* BRIEF *
Extend the forum thread about supporting opposite-strand protocols in plastid's metagene tool, starting right after its last sentence.

* EXERCISE PASSAGE *

+ + + + + + +

Supported opposite-strand protocols (for metagene) #23

sarahhcarl · 2018-03-13T15:29:31Z

Hi Plastid team,

I have found a lot of the functionality provided by plastid very useful, but I got frustratingly stuck today when I was trying to run metagene count on data originating from a stranded protocol that produces reads on the opposite of the original strand. I know in your FAQ you suggest reverse-complementing the reads and re-aligning them, but honestly I feel like this is a lot more work than necessary, especially for a big project with many samples.

This issue was almost a deal-breaker for me, but then I realized I could get the same effect by simply reversing the strand of all of my window annotations in my ROI file. I did it with sed, but it would seem to be a pretty straightforward feature to add as a parameter in the actual command, either at the stage of generating the ROI or on the fly during counting. Such a feature would be a relatively easy way to expand usage of plastid by supporting a large number of users with this type of data.

Thanks!
Sarah

joshuagryphon · 2018-03-13T18:48:09Z

Hi @sarahhcarl ,

Thank you for your thoughts. I agree that re-aligning and reprocessing is more work than it is worth, especially for large datasets, and especially when dUTP-based and other reverse-strand sequencing methodologies are common.

I have written kind of a long post in response (below); the TLDR is, I have been thinking about how to do this for a while, and am taking suggestions on how best to support this. Please read on if you have thoughts!

+ + + + + + +

* EXTRACTED RECORDS *
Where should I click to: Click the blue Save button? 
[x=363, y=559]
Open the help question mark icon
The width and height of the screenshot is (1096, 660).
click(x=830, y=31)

+ + + + + + +

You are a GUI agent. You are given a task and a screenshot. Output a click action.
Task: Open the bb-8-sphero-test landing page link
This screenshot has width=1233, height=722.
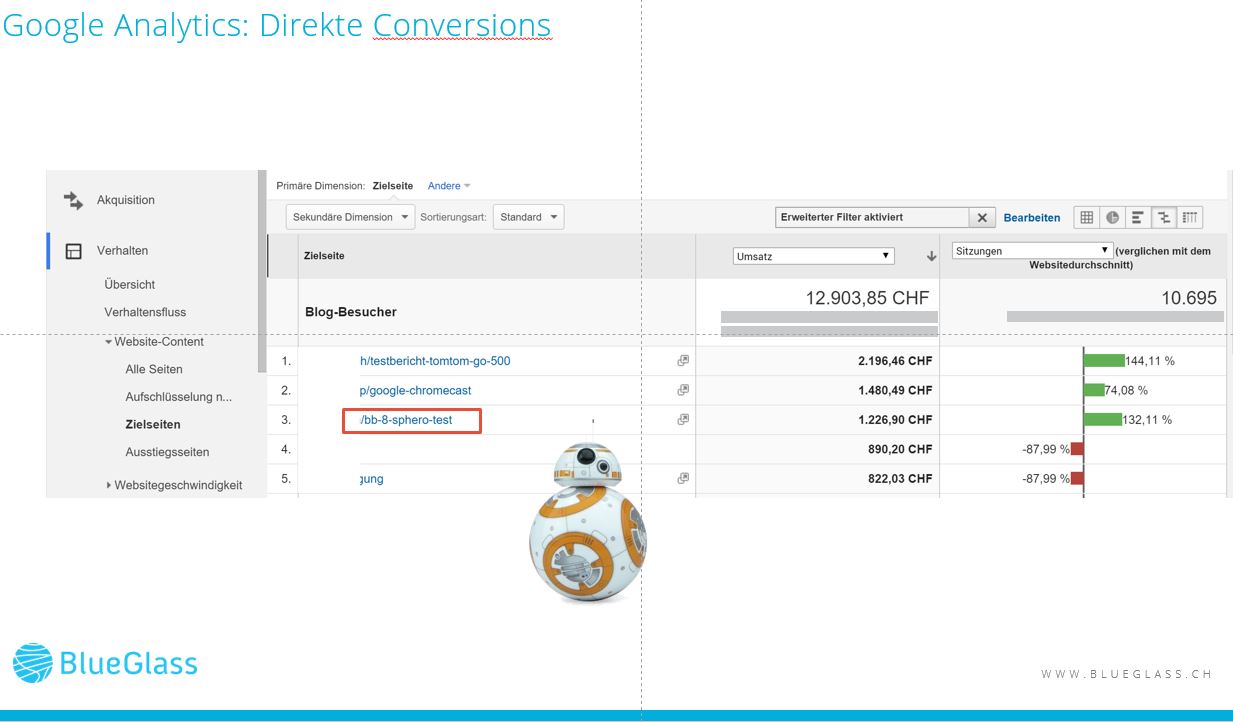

+ + + + + + +

* FINAL ANSWER *
Thanks & best,
Josh

There are a couple of reasons we haven't included a strand-flipping function yet — even though I actually started working on it two years ago (!), without finishing it — but the main theme is that we haven't figured out the best way to solve the problem, "best" meaning:

in the least annoying way possible from a user's point of view
in a way that is most consistent throughout the code base, so that we don't surprise ourselves by creating counterintuitive behaviors in existing or future functionality

If you have thoughts on how best to do this, I welcome your feedback. Here's what I have been considering:

As you note, this sort of flipping functionality could be accomplished by flipping the strands of (a) features (e.g. genes, as you did), (b) read alignments, or (c) enabling both, allowing the user to choose.
- Code-wise, flipping the features is the fastest, easiest, and most isolated
- However, flipping reads seems to be the most intuitive (at least to me), because as a biologist, I think of reads as deriving from a given mRNA or strand of DNA, and want the reads to be represented on that strand in e.g. a genome browser, or in other analyses.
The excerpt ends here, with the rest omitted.